Since the beginning of her journey with breast cancer, Terrell has been involved with the Horses and Hope program, which was created by former Kentucky First Lady Jane Beshear and the Kentucky Cancer Program, University of Louisville, with the support of the Pink Stable, a committee of Kentucky horse owners, riders, trainers, jockeys and others to increase breast cancer screening, education and treatment referral among Kentucky’s signature horse industry workers and other special populations.

According to Horses and Hope’s website, the program has since expanded to offer cancer prevention and early detection services for many different cancers through the organization’s Cancer Screening Van — which launched in 2016 and has screened more than 17,000 women for breast cancer that’s operated by the UofL Health — Brown Cancer Center — and has hosted special events to honor breast cancer survivors throughout the commonwealth.

Horses and Hope is also one of the charitable sponsors for the Survivors Parade.

“(I was involved) especially early (in) the first few years because I didn’t know anything about breast cancer, didn’t know anybody that had been through it,” Terrell said. “I did reach out a lot to organizations and did survivor things.”

Not only has Terrell benefited from the program but she has also been able to work with the initiative in her profession as a nurse — a career she began after being diagnosed the first time after spending “several years” taking care of her growing children at home.

“... When I was going back for my first surgery for breast cancer, there was kind of an older nurse that was helping me, and my husband said something like, ‘Well I guess you’ve been doing this forever’ and she said, ‘No, I just started when my kids went into school …,’ ” Terrell said. “She left the room and my husband said, ‘Well you ought to do that.’ ”

That week, Terrell said she signed up for courses at Owensboro Community & Technical College before progressing to a bachelor’s degree program at Western Kentucky University and eventually earned her master of science in nursing, with specialization in a family nurse practitioner degree, from South University.

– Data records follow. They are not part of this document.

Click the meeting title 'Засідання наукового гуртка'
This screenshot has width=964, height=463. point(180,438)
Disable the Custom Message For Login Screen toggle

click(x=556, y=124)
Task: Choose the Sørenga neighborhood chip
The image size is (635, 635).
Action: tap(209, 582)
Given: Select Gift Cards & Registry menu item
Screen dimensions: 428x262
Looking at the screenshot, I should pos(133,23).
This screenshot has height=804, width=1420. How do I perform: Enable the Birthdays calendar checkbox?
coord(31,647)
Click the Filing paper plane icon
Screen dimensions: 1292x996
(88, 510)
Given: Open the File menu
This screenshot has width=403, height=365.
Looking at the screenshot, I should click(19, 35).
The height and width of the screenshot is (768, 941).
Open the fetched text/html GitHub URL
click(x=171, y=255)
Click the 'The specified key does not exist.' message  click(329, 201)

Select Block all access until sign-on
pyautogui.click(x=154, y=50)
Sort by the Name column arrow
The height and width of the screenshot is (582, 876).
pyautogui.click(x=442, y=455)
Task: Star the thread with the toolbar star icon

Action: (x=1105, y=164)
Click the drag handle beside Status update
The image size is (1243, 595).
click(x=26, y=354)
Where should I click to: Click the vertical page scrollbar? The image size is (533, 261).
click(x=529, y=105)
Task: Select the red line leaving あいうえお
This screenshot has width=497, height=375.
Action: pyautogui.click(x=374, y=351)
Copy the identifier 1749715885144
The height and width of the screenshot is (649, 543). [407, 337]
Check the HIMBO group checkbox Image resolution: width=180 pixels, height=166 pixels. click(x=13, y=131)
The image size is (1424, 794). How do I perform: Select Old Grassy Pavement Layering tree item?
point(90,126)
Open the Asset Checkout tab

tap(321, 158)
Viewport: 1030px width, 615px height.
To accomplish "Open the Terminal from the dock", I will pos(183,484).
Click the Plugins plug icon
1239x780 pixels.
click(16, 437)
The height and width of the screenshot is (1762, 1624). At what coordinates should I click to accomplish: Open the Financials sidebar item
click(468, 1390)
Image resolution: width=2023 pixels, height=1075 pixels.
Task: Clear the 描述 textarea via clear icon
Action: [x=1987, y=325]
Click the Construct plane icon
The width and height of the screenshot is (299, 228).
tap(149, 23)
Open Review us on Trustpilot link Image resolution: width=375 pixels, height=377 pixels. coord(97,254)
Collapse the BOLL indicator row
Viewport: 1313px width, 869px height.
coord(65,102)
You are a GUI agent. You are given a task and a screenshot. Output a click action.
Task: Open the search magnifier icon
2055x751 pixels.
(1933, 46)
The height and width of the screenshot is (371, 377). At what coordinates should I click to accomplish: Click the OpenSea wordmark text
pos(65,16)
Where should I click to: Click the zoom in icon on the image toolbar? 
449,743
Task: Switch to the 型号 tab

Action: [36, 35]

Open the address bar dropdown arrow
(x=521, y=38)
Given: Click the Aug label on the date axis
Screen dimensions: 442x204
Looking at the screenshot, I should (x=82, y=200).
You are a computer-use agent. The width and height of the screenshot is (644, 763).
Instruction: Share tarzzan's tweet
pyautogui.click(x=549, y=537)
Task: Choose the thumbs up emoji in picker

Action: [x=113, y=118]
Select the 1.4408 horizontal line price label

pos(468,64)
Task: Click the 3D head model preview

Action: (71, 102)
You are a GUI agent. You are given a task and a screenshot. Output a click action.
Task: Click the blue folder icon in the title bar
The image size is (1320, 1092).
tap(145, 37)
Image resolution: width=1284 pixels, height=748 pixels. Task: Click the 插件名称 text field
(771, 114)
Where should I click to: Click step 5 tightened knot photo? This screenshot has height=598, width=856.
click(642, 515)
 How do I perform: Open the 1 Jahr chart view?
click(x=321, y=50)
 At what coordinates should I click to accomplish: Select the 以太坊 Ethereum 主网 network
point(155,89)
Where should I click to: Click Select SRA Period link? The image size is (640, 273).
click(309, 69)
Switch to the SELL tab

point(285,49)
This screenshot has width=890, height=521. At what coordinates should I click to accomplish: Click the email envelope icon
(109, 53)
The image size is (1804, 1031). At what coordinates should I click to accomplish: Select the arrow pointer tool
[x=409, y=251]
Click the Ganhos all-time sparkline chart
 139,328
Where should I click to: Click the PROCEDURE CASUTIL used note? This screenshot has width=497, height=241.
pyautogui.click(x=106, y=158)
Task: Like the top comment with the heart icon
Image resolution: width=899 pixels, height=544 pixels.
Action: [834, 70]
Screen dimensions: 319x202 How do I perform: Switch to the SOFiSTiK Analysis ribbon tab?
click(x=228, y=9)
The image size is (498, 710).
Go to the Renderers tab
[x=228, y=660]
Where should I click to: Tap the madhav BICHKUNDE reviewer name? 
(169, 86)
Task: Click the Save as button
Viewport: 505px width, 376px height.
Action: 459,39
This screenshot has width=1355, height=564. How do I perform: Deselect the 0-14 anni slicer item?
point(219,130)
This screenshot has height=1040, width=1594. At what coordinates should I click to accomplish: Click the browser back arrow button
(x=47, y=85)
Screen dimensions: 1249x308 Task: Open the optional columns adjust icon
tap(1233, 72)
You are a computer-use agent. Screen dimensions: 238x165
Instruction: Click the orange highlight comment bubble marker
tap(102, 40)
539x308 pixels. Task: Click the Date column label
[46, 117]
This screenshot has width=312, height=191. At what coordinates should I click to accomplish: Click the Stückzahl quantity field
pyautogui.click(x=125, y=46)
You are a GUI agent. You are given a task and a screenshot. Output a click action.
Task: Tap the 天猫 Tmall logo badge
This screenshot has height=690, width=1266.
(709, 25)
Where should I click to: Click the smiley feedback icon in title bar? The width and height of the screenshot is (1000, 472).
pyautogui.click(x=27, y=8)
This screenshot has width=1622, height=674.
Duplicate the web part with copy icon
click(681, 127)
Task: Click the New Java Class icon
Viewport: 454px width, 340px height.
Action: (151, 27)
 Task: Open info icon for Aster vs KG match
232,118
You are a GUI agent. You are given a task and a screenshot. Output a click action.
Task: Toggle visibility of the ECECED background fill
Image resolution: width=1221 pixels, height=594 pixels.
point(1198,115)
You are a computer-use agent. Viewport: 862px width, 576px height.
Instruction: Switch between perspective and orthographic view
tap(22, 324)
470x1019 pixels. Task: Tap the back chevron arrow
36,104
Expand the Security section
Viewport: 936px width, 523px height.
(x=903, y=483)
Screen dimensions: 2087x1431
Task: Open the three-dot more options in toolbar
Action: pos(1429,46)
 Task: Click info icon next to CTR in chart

“When I was going through chemo and radiation, I was also going through nursing school,” she said. “... I was like, ‘Well, I’m putting everything into trying to survive. So I’m going to survive, it’s never too late — so I might as well do it.’ ”

Her tenure in healthcare has been with Owensboro Health, spending four years in the emergency department at Owensboro Health Regional Hospital, followed by an eight-year stint at the Mitchell Memorial Cancer Center and currently works at the Ford Medical Building as a nurse practitioner specializing in urgent care.

She also hosted a weekly support group for years at Mitchell Memorial using “a lot of the models (and) outreach” from Horses and Hope, which she found to be just as much of a benefit to her.

“... When you sit down with someone who has cancer, … you kind of get the feeling that people talk at you and are given advice and they’re saying, ‘You’re going to be fine;’ and your first thought is, ‘How would you know? … You haven’t been through this,’ ” she said. “When I would speak with people and they knew I’ve been there, there’s a complete (shift in) attitude of, ‘Oh, you get it. You know.’

“There is this commonality among survivors …. Yes we’re all different, but there’s just core, emotional feelings that, until you’ve been there, you don’t really get it,” Terrell said. “The support group just made it easier to relate to people and for people to relate to me ….”

Regarding those who may be apprehensive about making an appointment for a screening, Terrell said one “should have a healthy fear to get you in that door.”

“... Knowledge is much more powerful than hiding,” she said.